Yet after the October, 1987, market debacle, the U.S. economy continued to grow, with the help of lower interest rates engineered by the Federal Reserve Board. Similarly, a 190-point dive by the Dow Jones industrial index in October, 1989, amounted to a blip on an analyst’s computer screen, an economic non-event.

“You pick any recession you want and you’d find the stock market started to decline before it,” said Edward E. Yardeni, director of economics at Prudential-Bache Securities in New York. “But the stock market has also predicted a few we haven’t had.”

The market also is an unreliable barometer of spending in the economy.

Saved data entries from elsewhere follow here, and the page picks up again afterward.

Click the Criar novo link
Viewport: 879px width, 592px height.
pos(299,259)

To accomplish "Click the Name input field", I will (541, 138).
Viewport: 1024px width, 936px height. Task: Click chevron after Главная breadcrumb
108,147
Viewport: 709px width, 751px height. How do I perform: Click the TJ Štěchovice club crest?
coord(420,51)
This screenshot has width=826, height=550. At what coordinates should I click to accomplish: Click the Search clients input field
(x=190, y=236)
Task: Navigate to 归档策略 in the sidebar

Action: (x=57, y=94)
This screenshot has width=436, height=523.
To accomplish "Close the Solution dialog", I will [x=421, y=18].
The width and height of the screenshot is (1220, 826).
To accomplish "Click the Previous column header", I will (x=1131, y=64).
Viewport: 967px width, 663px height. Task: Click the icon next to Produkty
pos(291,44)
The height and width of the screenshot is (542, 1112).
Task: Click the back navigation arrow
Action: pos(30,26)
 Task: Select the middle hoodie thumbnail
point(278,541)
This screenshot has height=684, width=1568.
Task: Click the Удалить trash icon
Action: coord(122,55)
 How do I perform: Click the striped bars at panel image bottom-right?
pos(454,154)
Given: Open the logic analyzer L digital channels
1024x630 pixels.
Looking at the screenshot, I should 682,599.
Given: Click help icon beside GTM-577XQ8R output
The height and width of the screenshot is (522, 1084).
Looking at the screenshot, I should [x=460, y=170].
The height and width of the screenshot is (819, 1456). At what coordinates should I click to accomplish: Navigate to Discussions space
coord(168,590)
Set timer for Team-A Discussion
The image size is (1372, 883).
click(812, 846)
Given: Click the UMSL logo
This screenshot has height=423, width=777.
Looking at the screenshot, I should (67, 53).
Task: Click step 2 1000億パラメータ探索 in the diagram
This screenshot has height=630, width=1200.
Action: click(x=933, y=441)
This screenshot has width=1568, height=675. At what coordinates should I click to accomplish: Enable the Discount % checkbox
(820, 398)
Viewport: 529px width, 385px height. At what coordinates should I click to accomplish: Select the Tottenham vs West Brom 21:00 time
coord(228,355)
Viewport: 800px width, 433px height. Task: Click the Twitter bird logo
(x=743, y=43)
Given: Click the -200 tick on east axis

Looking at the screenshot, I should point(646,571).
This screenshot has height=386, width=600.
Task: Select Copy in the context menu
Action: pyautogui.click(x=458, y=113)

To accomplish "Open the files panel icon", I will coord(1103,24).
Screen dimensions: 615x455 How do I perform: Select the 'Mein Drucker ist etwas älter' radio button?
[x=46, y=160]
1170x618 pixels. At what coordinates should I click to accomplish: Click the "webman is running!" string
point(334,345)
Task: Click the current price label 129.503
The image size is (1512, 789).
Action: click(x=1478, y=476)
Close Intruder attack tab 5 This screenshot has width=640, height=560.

Economists teach that declines in wealth translate to declines in spending, perhaps a cutback of a few cents for each $1 lost. Yet the link is not easy to establish after short-term market swings--even huge ones.

Consider the 1987 slide. Between August and late October, more than $1 trillion in “paper” wealth was erased, according to calculations by Wilshire Associates. But to pinpoint a spending decline that is caused by short-term market swings is like looking for “a needle in a haystack,” Wykoff said.

A whole range of factors, including real estate values and job skills--what economists call human capital--can affect a person’s sense of affluence and willingness to spend. A momentary jump in the stock market doesn’t set off a stampede of luxury purchases, and a temporary fall doesn’t create widespread panic.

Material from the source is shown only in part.